▶ [WORK ITEM] In the listing below, pick out lines with "agent".
Top of MATERIAL SUPPLIED
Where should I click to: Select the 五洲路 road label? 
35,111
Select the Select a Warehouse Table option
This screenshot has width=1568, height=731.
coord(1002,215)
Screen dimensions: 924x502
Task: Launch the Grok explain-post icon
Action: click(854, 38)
Bottom of MATERIAL SUPPLIED
Top of MATERIAL SUPPLIED
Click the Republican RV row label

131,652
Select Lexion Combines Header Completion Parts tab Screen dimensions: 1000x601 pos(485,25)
Bottom of MATERIAL SUPPLIED
Top of MATERIAL SUPPLIED
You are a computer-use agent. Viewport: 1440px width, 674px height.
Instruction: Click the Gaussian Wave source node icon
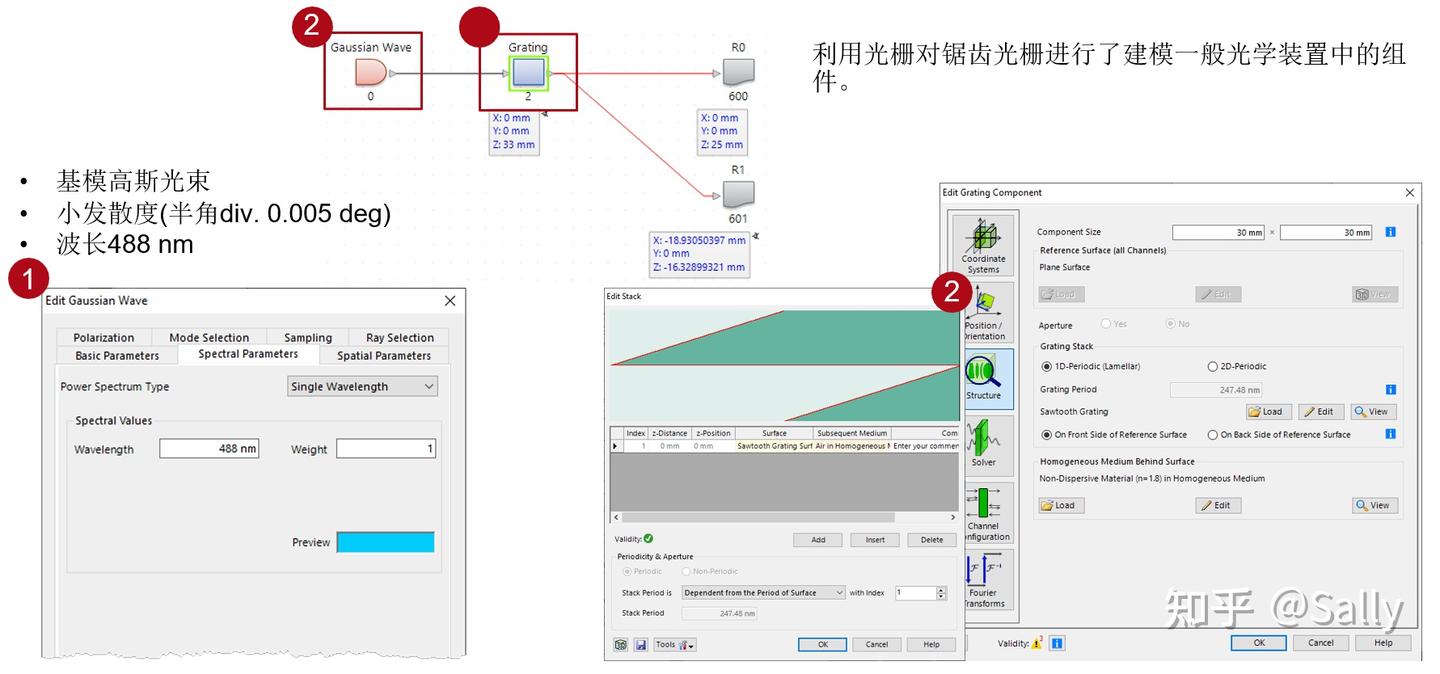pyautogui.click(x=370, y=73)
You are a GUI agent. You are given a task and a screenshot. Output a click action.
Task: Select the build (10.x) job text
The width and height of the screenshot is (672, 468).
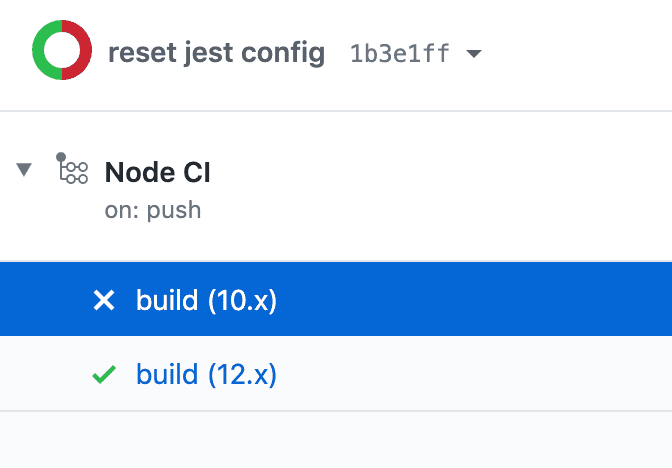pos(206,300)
Bottom of MATERIAL SUPPLIED
▶ [ANSWER SECTION]
You are a computer-use agent. Viewport: 1440px width, 674px height.
You are a GUI agent. You are given a task and a screenshot. Output a click action.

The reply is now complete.